9. Thanks Helen, that helps explain a lot.

10. Susanna6:28 am

Thanks for addressing this math issue in your blog!....glad to see we are not the only ones grasping as to what to do after primary math.......

11. Susanna6:45 am

I called McGraw-Hill Ryerson to get more information about the Mathpower books. They will sell you the student texts, but not the teacher texts with the answers, etc. This does not help math challenged moms!

12. Susanna, the student texts have the answers too, in the back. That's one of the things the kids really like about them. They don't have step-wise solutions, but they do have the answers. Not sure if that makes any difference to you.

13. Have you ever investigated Stanford's EPGY online math course? It is terribly expensive, but I do know a lot of people who think it is wonderful. It is, of course, American, which does mean separation of courses. Talking of alternate English-language curricula, there's also South Africa. No idea how good. I do know people whom I could ask, if you are interested.

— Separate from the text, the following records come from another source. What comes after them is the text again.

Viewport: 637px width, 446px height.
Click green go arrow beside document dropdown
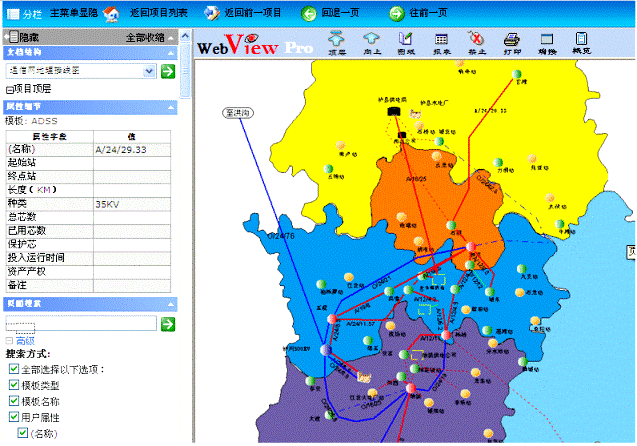(x=167, y=71)
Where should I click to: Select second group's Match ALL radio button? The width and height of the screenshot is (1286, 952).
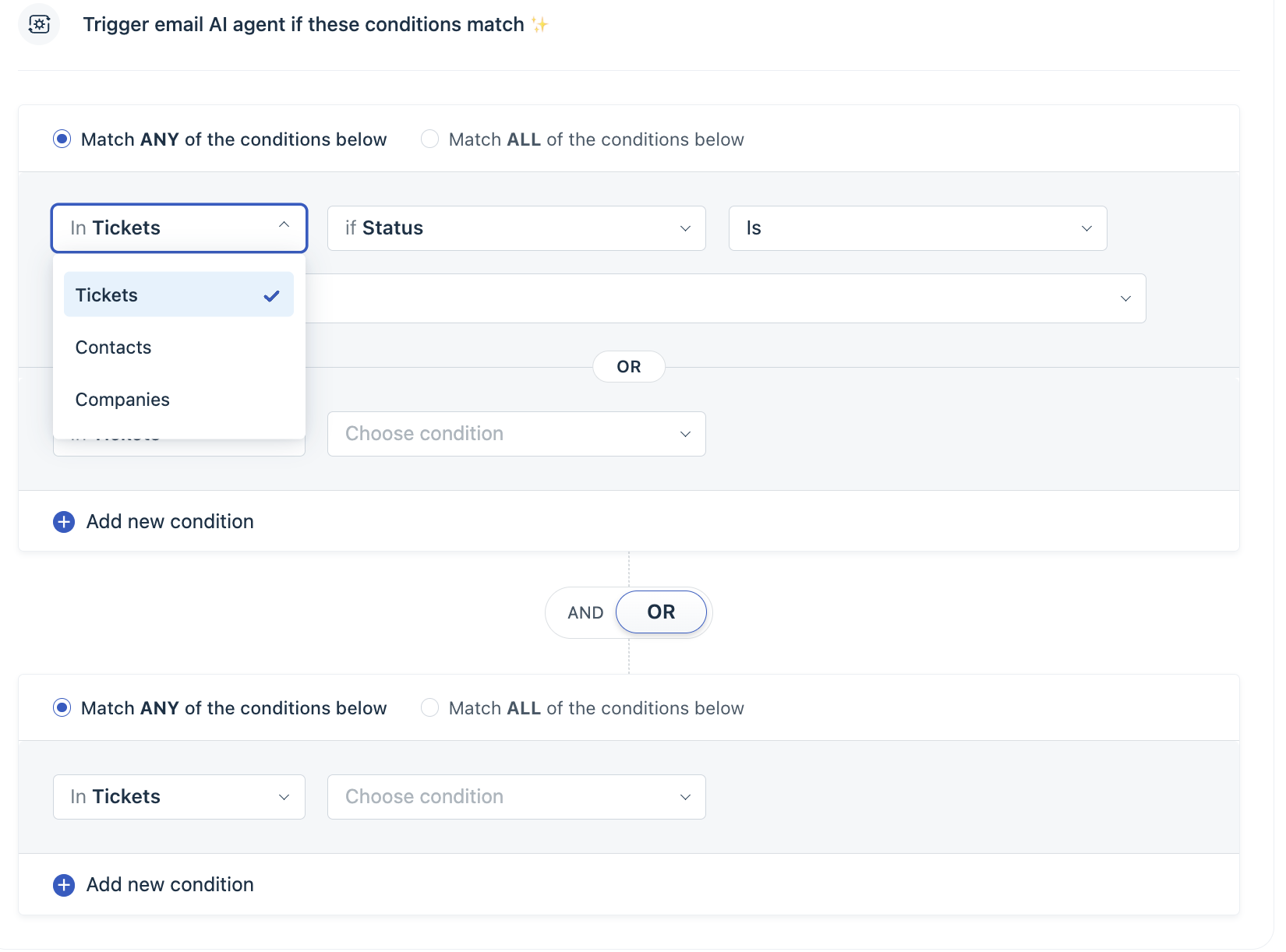(429, 708)
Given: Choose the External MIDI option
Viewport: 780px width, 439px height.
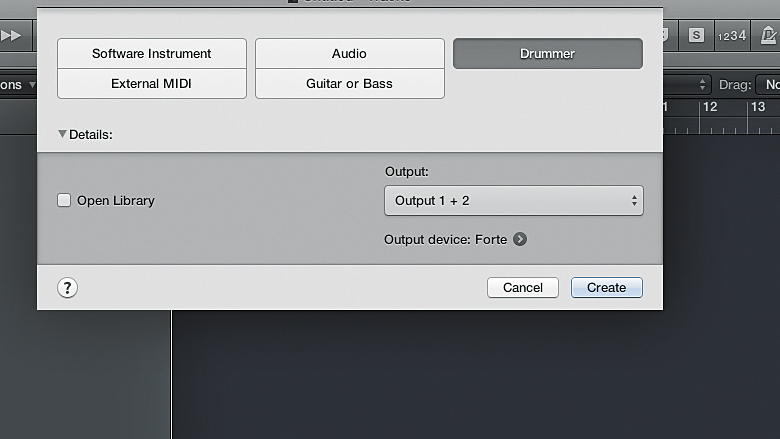Looking at the screenshot, I should pos(152,84).
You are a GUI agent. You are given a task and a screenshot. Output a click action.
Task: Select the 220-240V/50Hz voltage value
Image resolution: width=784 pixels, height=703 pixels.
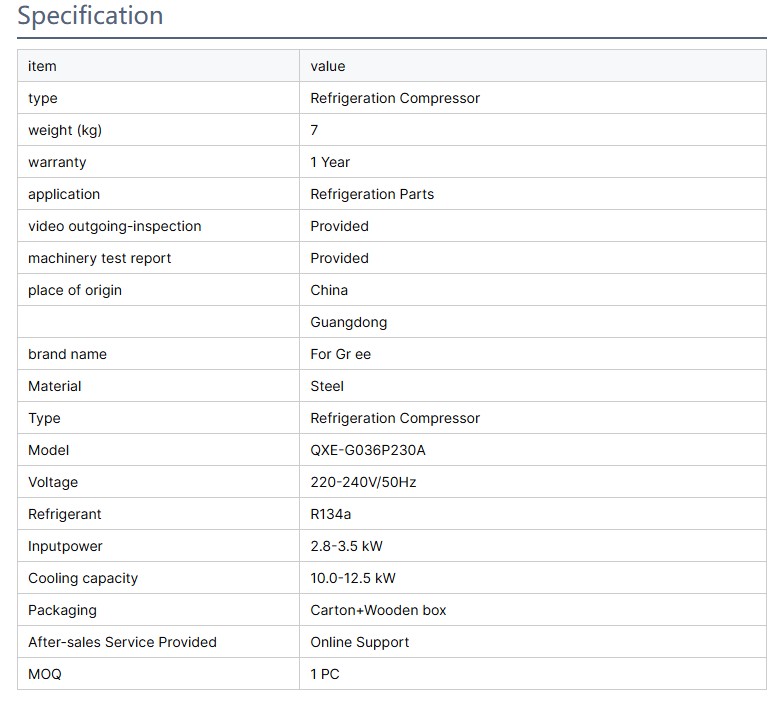click(363, 482)
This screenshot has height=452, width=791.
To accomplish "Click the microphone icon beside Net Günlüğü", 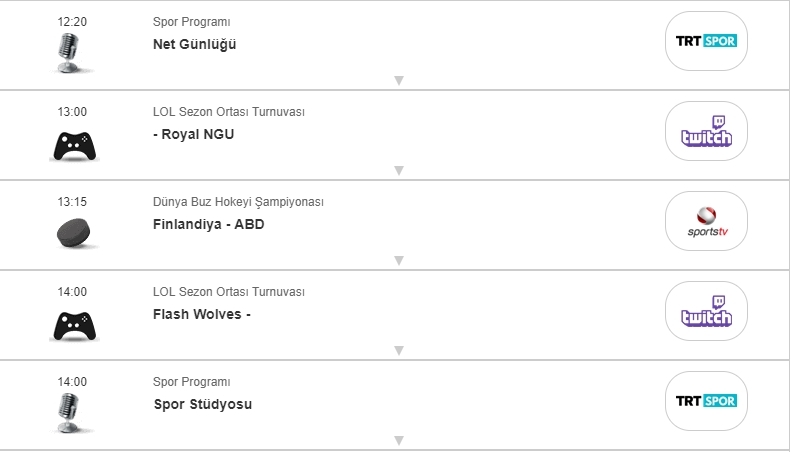I will pos(68,53).
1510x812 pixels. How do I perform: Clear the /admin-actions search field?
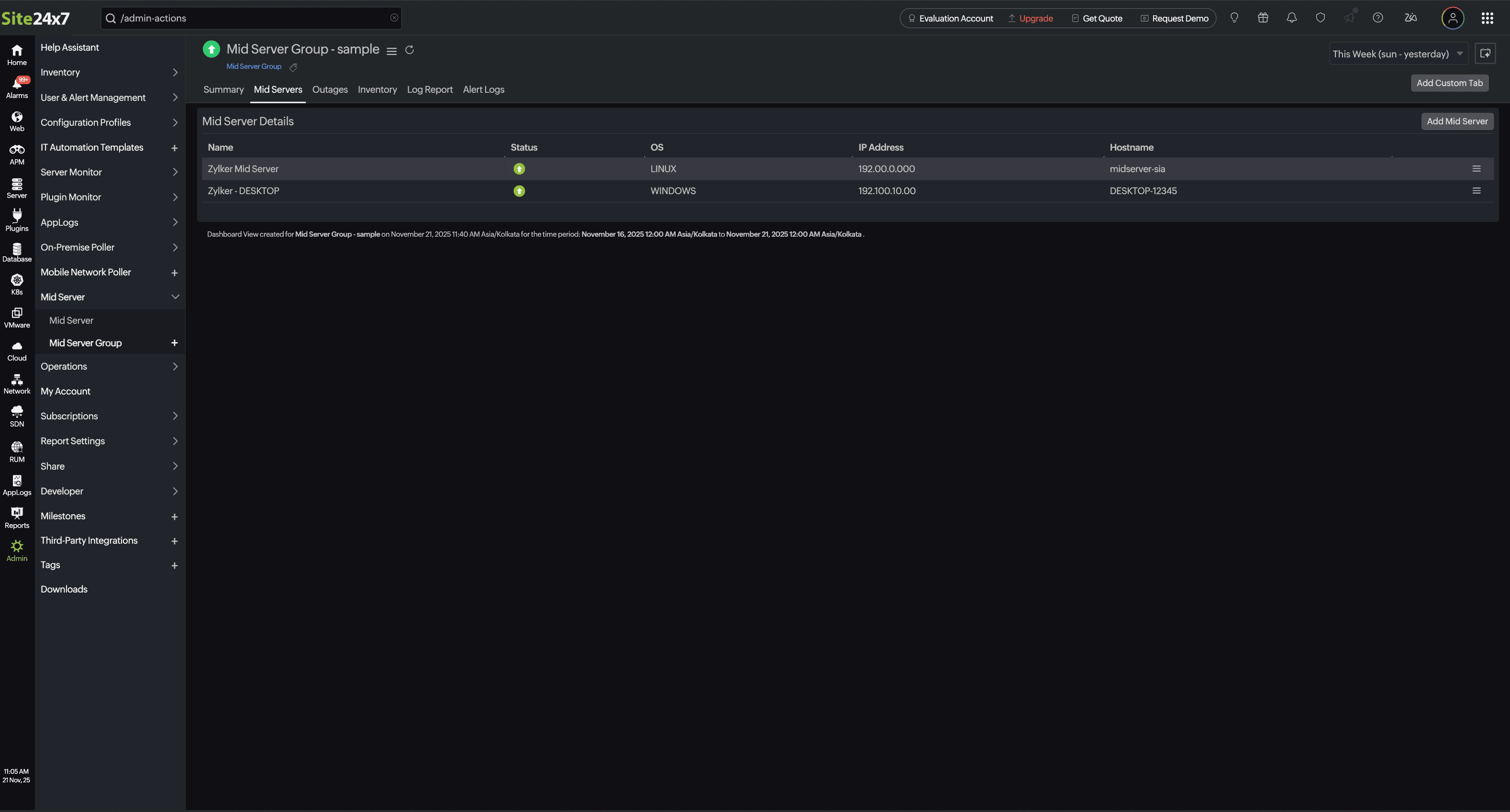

14. Beccy, I've never considered EPGY because for us it really has three strikes against it -- it's computer-based, it has separation of algebra, and it's a very expensive gamble, way beyond what I'd consider spending. It used to be fairly popular here in N. America at the primary level but has been largely replaced by Singapore Primary -- at about a tenth the price.

15. Anonymous6:45 pm

I find CIMT useful as one resource among others. It has plentiful white space, clear explanations, and multiple strands. It therefore makes a nice extension for the mathmatically advanced very young. I never use all of anything, as most of the time there are too many problem sets. I did have one who liked math problems as a sort of bedtime soothing activity and that kid went through hundreds of problems. I also like Life of Fred, Harold Jacobs, and Art of Problem Solving for those kids. We've used EPGY but if one is going to spend the money I think another time I might try out EIMACS instead. I have to include the fact that mine have a daddy who is a physicist, so we range fast and far with the math and science stuff. Sorry to take so much time to get back to you.

16. Amanda8:05 am

I talked to the most knowledgeable person I know in British mathematics teaching, the two curricula she recommends most highly are Level Up (Heinemann) http://www.heinemann.co.uk/Series/Secondary/LevelUpMaths/LevelUpMaths.aspxand Elevate (Nelson Thornes) http://www.nelsonthornes.com/ks3/maths.html - both seem to have quite a lot of information online

17. Have you looked at the Challenge Math materials? Very quirky for a workbook - similar in layout to Singapore but at a higher level (higher than Singapore 6 - not sure where you left off).
We like the Algebra, Challenge Math and 10 things Scientists Need to Know.

Challenge math touches on calculus, graphing equations, solving simultanous equations, trig etc. The sample page on the website doesn't show the depth of the program.
Cartoonish characters do the explaining, Einstein pops in with hints and the repetition is low with questions expanding on the concepts rather than repeating them. They are designed for gifted kids and I would say they meet the needs of that audience well.

hth
Karen

18. Anonymous1:49 pm

I remember really liking "Uncle Petros and Goldbach's Conjecture" - it's more of a reading book than a working through maths book - but it made me excited and inspired about maths! (I guess I read this when I was an older teenager).